Regulation watch: Who guards the guards?

US regulator reviews own cybersecurity

The Securities and Exchange Commission has stepped up its cybersecurity programme after an attack on its system allowed hackers to make “illicit gains”.

Chairman Jay Clayton said the agency has created a senior-level cybersecurity working group to co-ordinate information sharing, risk monitoring and incident response efforts throughout the agency.

The agency’s corporate filings system EDGAR was breached in 2016, but it only learned in August this year that the attackers had used the information to make profitable trades.

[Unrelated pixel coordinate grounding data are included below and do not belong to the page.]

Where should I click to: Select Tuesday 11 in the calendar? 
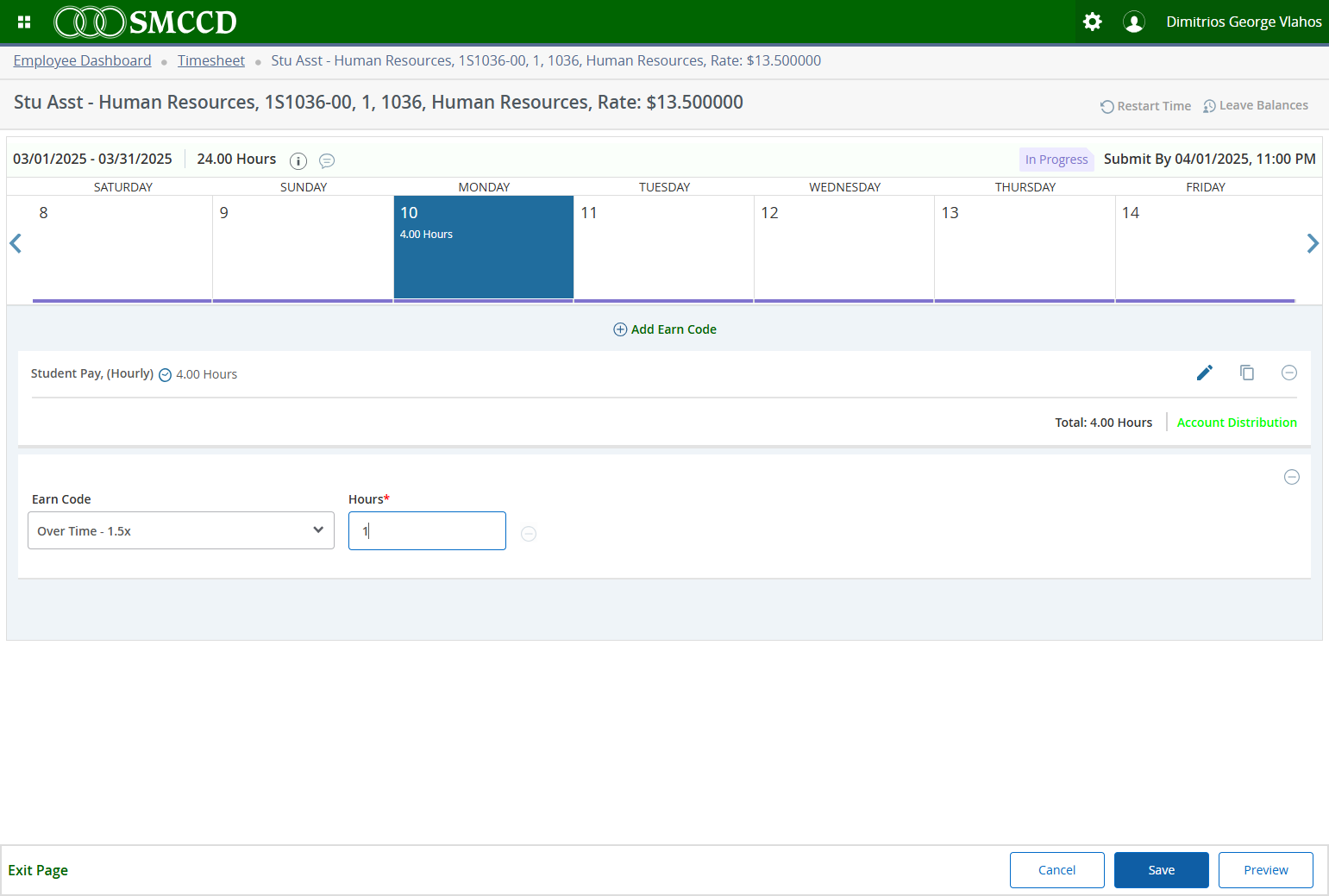click(664, 248)

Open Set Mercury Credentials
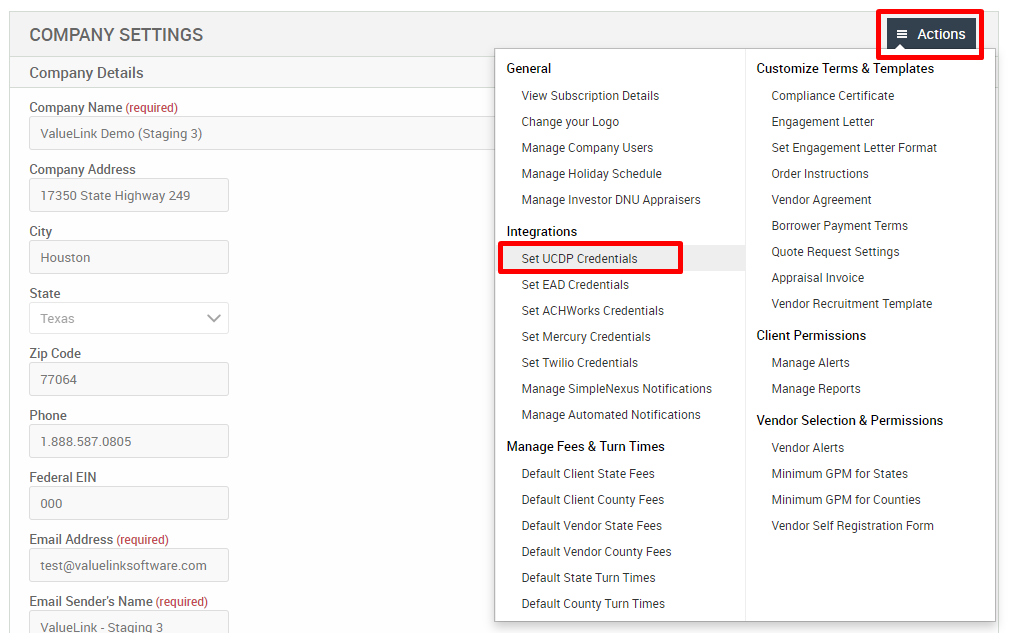pos(583,336)
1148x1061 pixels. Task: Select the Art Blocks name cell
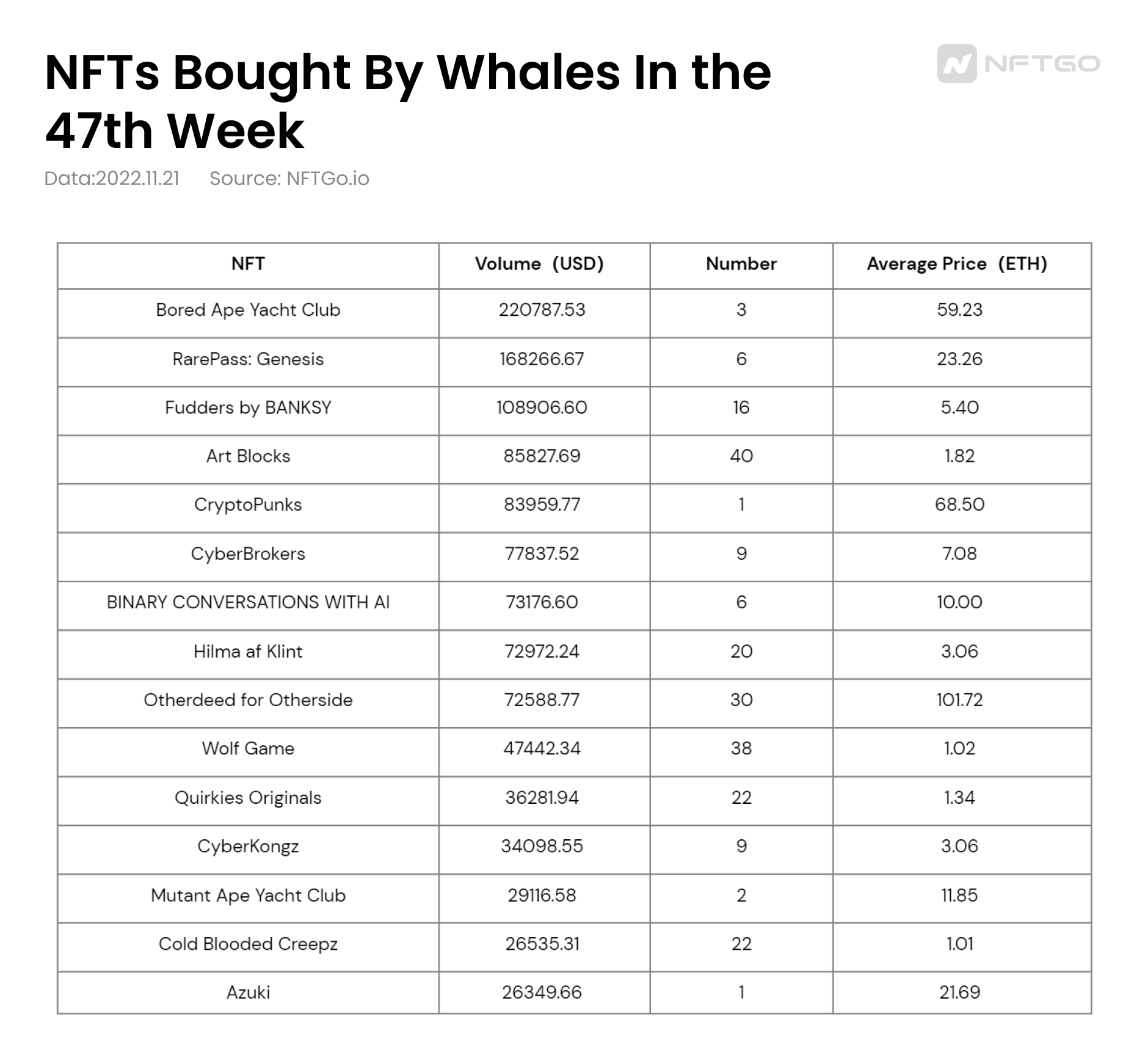point(248,456)
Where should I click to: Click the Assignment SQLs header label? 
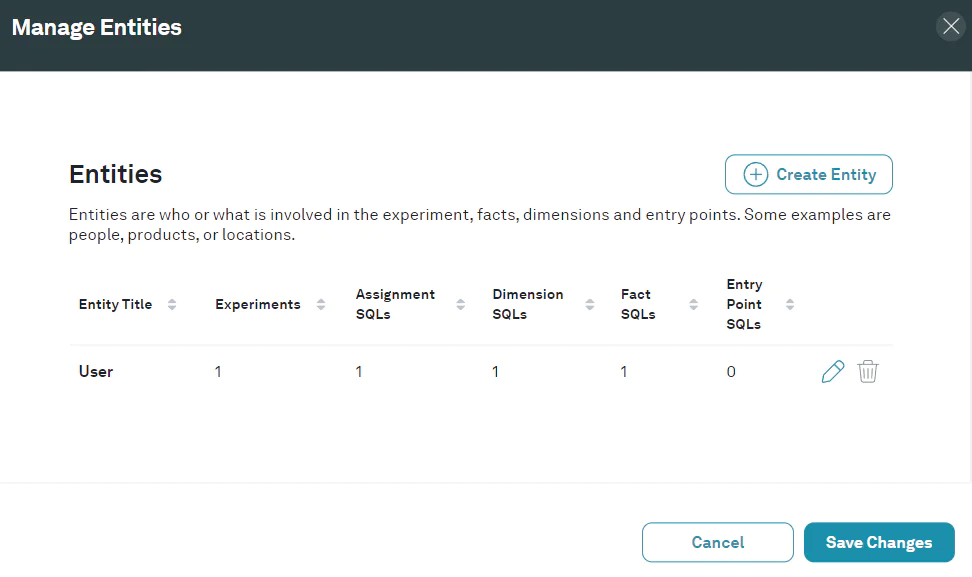point(395,304)
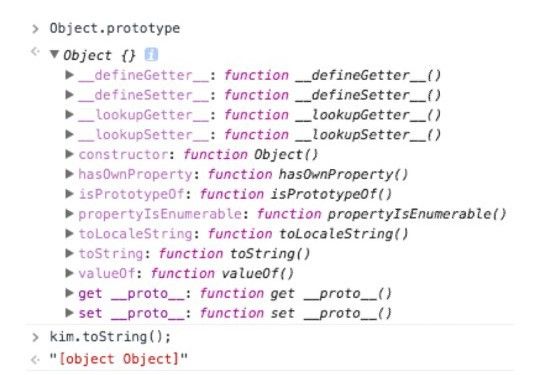The image size is (538, 375).
Task: Expand the set __proto__ accessor
Action: 70,313
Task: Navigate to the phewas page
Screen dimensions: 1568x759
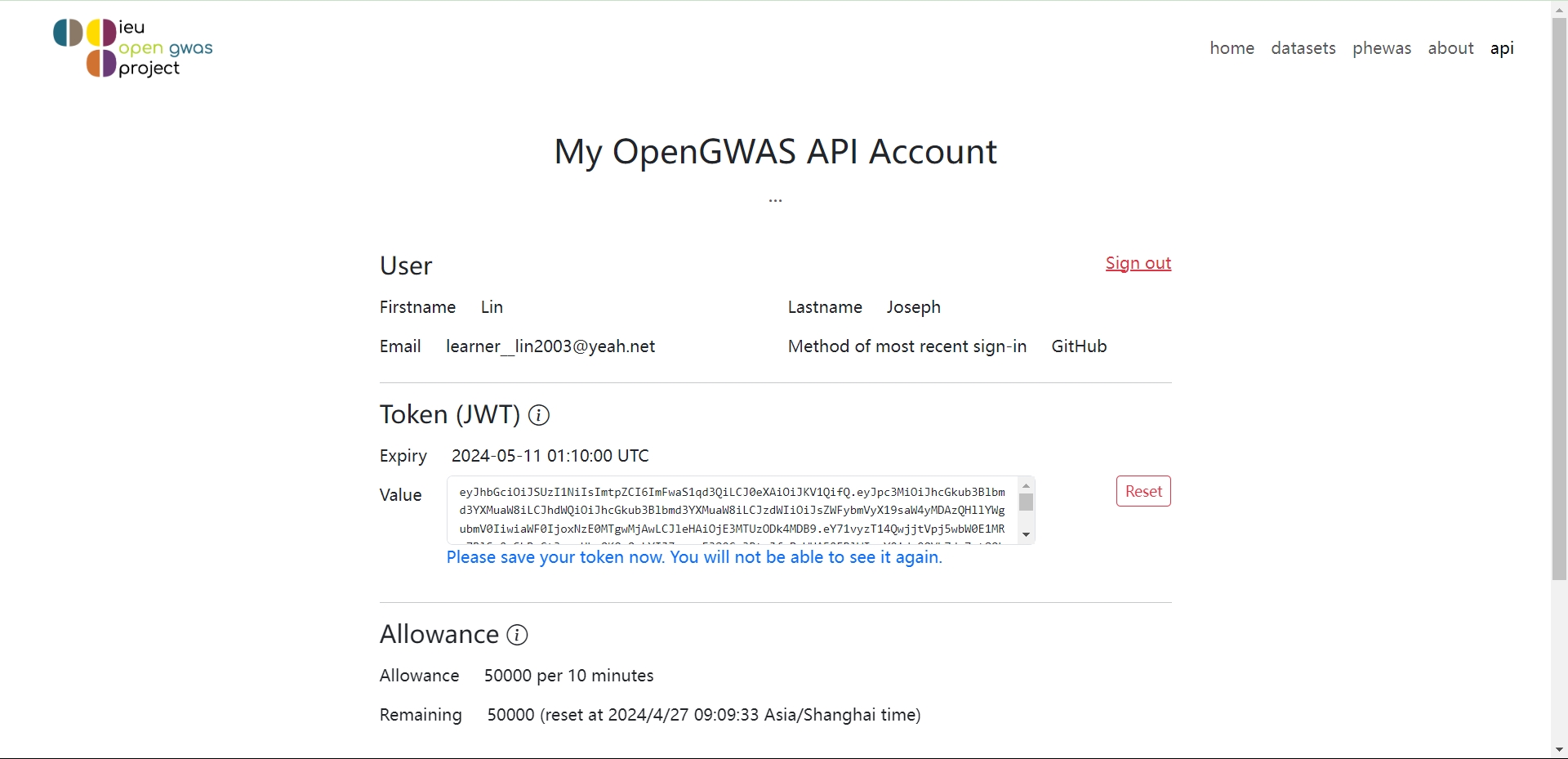Action: 1381,48
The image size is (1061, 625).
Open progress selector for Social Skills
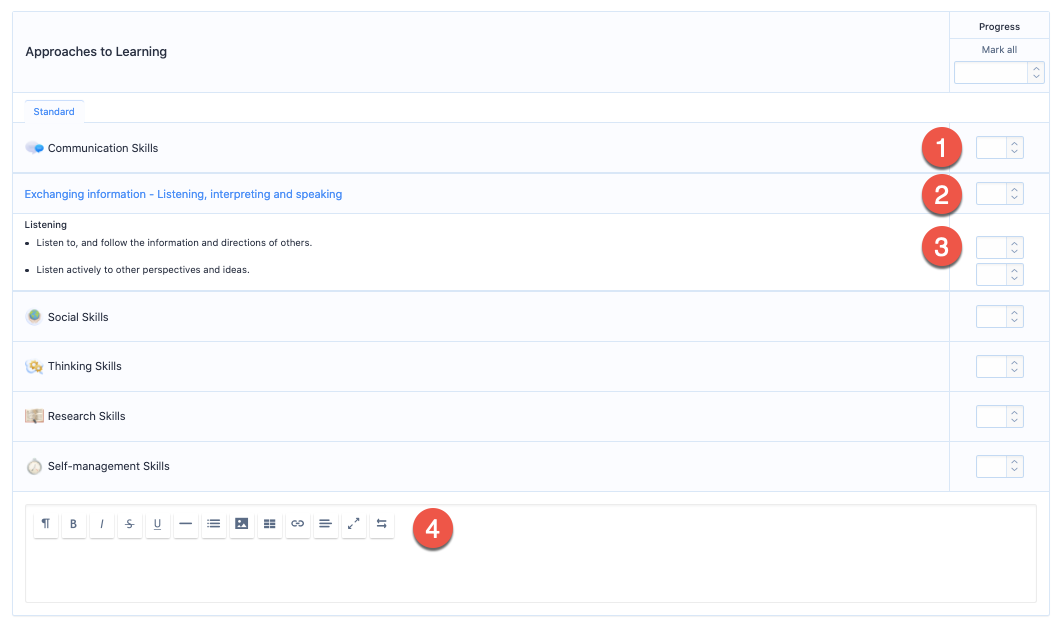tap(999, 317)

The software vulnerability exploited by the attackers was patched promptly after discovery, Clayton said.

SEC Boston office making ‘surprise’ visits

Private fund managers based in the New England city should be prepared for unannounced visits and exams from the SEC, according to compliance sources.

Speaking at Private Equity International’s Private Funds Finance and Compliance Forum in San Francisco, experts said firms in the area should discuss what they will do in the event of a surprise knock on the door.

“There should be a discussion about who will be the back-up in the event a key person is away,” a partner at a third-party compliance service provider said.

Firms in the city are advised to have a discussion of tactics, and be even more vigilant in ensuring documents – such as those detailing deviations from fees and expenses policies – are up to date.

“It’s unlikely to spread beyond Boston, but internal preparation should be made on the off-chance,” a law firm partner from the city said.

While exams may be triggered by a specific event, they are thought to be “points on the board” exercises, with examiners looking to cover more ground.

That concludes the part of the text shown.